··· Information provided
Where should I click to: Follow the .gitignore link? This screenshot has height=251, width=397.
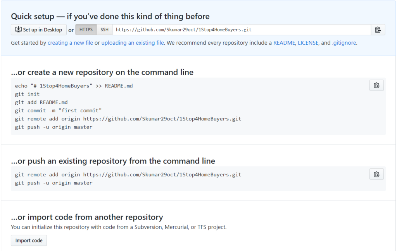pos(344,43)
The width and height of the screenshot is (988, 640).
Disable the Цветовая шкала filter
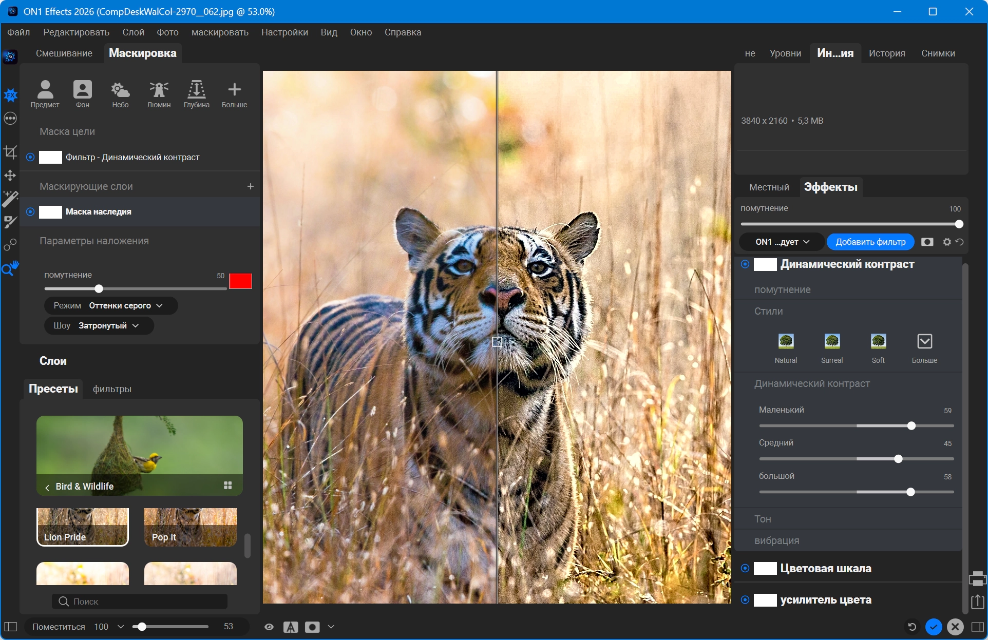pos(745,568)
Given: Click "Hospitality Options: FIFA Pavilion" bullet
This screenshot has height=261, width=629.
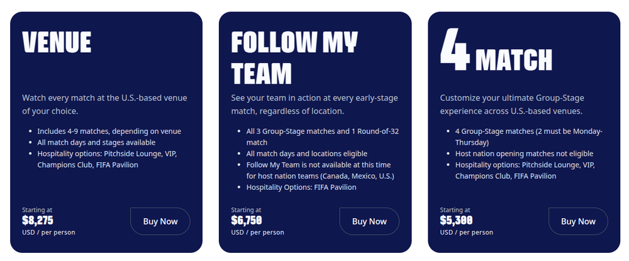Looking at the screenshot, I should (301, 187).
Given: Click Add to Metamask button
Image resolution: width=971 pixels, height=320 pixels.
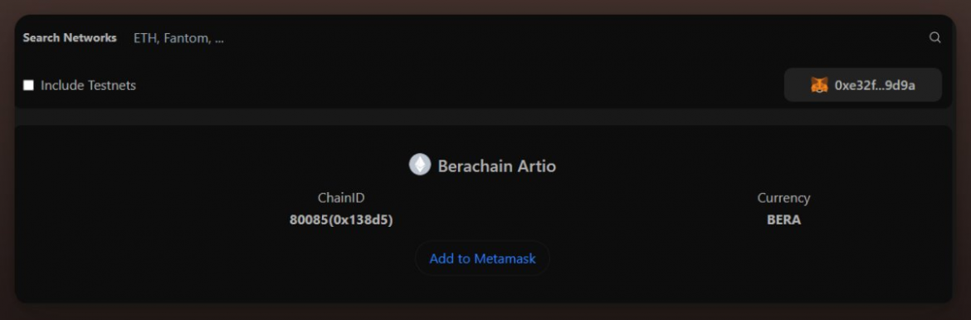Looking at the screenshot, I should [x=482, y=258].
······
··· Information provided
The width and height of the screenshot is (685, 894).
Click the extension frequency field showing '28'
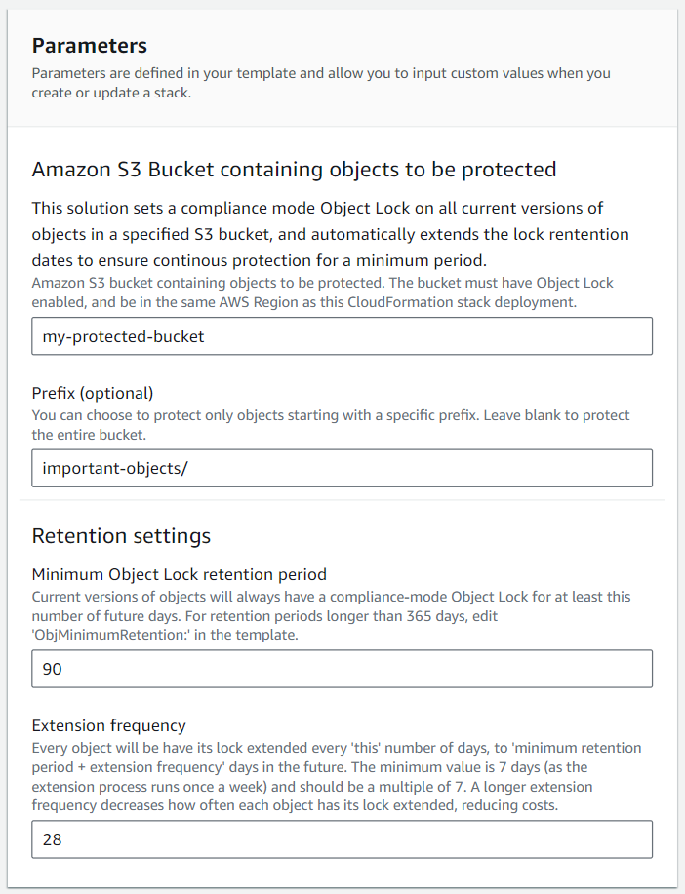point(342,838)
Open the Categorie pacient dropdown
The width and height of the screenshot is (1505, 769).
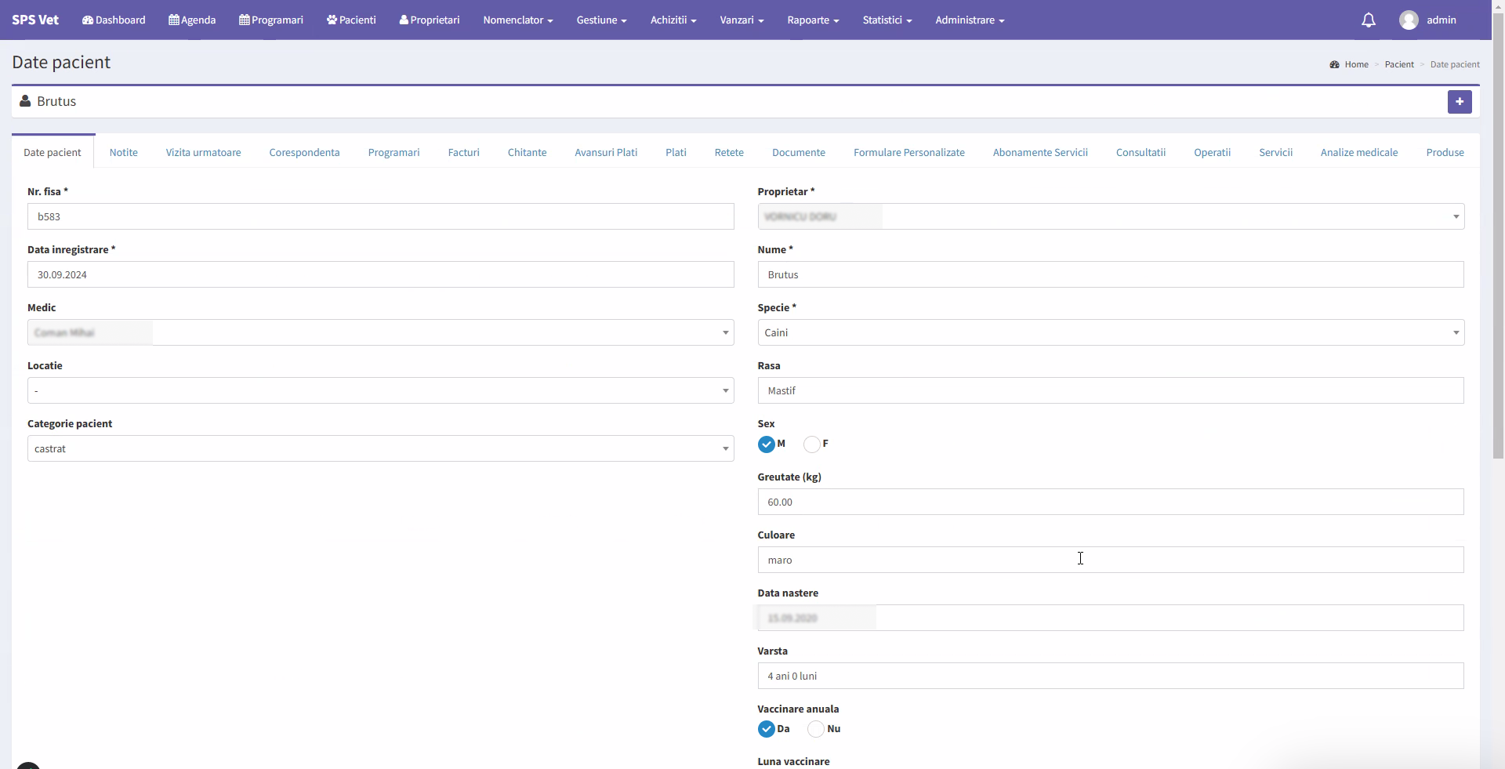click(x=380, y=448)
······
··· Information provided
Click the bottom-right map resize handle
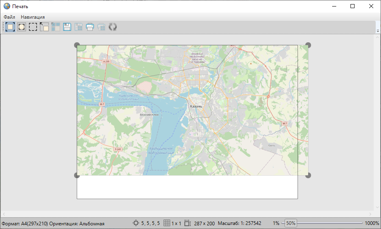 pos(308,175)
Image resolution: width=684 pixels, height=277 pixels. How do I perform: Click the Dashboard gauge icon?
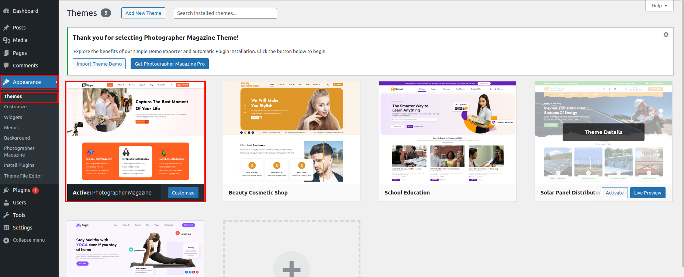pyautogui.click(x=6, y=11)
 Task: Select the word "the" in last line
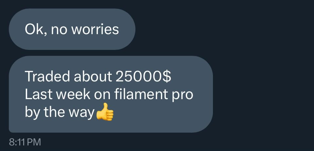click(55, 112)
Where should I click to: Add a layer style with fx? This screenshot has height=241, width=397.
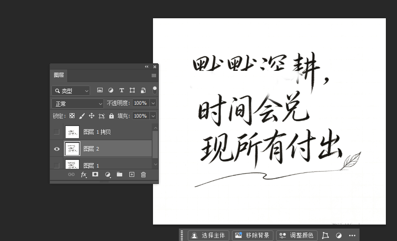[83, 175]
······
Your assignment -
Repeat, without pictures, exactly the lines of the data above from the one containing "Where should I click to: Follow" through the one containing "Given: Click Add to Metamask button", including both and adding nothing.

Your response -
Where should I click to: Follow the .gitignore link? This screenshot has height=251, width=397.
pos(344,43)
The width and height of the screenshot is (988, 640).
Disable the Цветовая шкала filter
pos(745,568)
Given: Click "Hospitality Options: FIFA Pavilion" bullet
This screenshot has height=261, width=629.
Looking at the screenshot, I should (301, 187).
Given: Click Add to Metamask button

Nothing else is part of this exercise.